- BRANO FORNITO -
La storia consiste dunque nell'affermare intrepidamente; non badando nè
alle tradizioni, nè ai libri, nè alle autorità, nè ai monumenti, nè al
senso comune. Enunciata un'idea, non si curi di provarla; basta
svilupparla, cioè offerirla sotto i più varj aspetti, come nel
caleidoscopio; tanto meglio quant'è più strana; se da un motto torrà
occasione ad abbattere una completa serie di avvenimenti; se con un
epigramma manderà in aria tutto un sistema: subordinare tutta la storia
alle leggi dell'automa umano s'intitola filosofia; come l'astrologia
dell'astronomia, così le religioni non sono che le precorritrici della
fisica, della quale è una continuazione l'ideologia.

- CONTENUTO DEI RECORD -
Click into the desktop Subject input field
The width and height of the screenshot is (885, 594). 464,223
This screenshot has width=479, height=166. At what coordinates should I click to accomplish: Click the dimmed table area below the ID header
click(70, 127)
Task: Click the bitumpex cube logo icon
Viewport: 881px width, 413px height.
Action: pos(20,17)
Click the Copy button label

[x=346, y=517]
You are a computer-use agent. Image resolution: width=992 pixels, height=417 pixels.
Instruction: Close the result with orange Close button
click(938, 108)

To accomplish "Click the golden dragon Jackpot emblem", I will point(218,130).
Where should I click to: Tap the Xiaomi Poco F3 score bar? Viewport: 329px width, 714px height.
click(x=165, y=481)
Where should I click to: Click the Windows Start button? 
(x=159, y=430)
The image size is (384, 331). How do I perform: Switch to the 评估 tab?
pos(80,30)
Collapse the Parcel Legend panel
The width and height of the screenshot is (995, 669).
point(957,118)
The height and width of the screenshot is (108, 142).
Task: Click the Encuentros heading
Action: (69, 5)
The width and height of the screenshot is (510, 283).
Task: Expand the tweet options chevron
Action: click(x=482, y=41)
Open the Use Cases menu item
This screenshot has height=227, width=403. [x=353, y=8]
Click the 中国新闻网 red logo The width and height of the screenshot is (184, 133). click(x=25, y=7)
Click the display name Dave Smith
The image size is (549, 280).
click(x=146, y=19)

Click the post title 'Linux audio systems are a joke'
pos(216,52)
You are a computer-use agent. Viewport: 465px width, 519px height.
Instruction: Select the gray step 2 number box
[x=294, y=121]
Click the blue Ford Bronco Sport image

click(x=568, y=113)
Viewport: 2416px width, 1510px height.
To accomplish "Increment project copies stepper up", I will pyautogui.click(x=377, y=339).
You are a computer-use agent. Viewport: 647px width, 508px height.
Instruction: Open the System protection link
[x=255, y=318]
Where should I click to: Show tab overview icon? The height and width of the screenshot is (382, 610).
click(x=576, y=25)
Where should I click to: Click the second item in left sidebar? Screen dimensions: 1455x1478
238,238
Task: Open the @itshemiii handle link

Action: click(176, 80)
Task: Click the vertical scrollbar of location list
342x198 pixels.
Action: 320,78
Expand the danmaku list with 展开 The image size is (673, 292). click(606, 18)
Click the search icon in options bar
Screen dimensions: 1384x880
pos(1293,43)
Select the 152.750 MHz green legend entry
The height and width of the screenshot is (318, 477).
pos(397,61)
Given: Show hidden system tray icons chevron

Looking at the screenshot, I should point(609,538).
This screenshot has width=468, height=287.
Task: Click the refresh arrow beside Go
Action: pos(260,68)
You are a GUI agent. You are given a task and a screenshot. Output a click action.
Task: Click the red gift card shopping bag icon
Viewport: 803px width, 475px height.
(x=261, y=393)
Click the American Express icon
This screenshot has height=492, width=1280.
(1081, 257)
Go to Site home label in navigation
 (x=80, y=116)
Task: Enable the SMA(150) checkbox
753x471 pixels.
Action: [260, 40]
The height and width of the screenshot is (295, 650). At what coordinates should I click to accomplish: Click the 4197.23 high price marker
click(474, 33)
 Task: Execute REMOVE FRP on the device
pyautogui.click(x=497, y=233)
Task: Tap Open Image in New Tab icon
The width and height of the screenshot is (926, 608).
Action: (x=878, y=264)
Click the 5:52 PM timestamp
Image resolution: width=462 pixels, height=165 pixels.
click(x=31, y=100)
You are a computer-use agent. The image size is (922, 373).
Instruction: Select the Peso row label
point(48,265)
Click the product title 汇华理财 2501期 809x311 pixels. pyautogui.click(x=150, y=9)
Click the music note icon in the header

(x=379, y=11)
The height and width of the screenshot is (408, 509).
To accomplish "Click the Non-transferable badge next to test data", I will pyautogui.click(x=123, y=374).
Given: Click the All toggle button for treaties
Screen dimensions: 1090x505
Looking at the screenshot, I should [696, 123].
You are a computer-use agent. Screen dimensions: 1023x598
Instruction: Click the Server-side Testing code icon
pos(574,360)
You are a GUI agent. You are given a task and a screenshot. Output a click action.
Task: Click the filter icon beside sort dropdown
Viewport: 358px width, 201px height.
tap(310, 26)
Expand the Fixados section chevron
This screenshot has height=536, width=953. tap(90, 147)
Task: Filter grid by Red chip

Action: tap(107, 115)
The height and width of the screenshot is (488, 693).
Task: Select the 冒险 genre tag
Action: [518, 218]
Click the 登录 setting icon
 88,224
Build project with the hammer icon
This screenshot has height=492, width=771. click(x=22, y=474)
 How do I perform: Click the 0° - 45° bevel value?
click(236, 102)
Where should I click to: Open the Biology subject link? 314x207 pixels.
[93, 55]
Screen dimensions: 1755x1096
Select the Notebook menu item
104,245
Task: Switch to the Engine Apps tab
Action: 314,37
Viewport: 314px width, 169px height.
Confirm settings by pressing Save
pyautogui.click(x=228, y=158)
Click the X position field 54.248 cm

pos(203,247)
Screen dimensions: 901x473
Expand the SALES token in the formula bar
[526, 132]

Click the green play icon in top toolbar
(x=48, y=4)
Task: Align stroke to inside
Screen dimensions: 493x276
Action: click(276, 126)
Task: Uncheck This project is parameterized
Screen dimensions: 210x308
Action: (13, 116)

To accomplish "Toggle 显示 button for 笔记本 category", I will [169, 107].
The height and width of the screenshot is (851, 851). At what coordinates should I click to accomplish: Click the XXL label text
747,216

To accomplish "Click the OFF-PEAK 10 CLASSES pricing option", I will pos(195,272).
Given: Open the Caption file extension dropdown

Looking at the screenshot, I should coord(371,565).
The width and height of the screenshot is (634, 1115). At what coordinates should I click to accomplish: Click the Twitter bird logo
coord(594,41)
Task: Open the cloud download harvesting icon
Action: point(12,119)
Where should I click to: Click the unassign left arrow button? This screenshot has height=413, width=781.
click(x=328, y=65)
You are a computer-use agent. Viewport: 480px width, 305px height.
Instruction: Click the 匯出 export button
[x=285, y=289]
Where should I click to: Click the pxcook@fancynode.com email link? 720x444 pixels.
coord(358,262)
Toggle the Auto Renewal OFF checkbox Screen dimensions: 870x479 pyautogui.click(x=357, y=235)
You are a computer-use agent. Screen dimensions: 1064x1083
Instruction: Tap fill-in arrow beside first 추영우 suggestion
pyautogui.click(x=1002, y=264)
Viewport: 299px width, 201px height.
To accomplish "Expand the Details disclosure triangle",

- ISTRUZIONE ASSEGNATA -
Riporta il brano sulla storia cominciando da "La storia consiste" e proseguendo fino a "una continuazione l'ideologia.", ma sostituisci "epigramma" con "aforisma". Attieniti unicamente al brano sulla storia, senza ricorrere ad altre fonti.

- RISPOSTA FORNITA -
La storia consiste dunque nell'affermare intrepidamente; non badando nè
alle tradizioni, nè ai libri, nè alle autorità, nè ai monumenti, nè al
senso comune. Enunciata un'idea, non si curi di provarla; basta
svilupparla, cioè offerirla sotto i più varj aspetti, come nel
caleidoscopio; tanto meglio quant'è più strana; se da un motto torrà
occasione ad abbattere una completa serie di avvenimenti; se con un
aforisma manderà in aria tutto un sistema: subordinare tutta la storia
alle leggi dell'automa umano s'intitola filosofia; come l'astrologia
dell'astronomia, così le religioni non sono che le precorritrici della
fisica, della quale è una continuazione l'ideologia.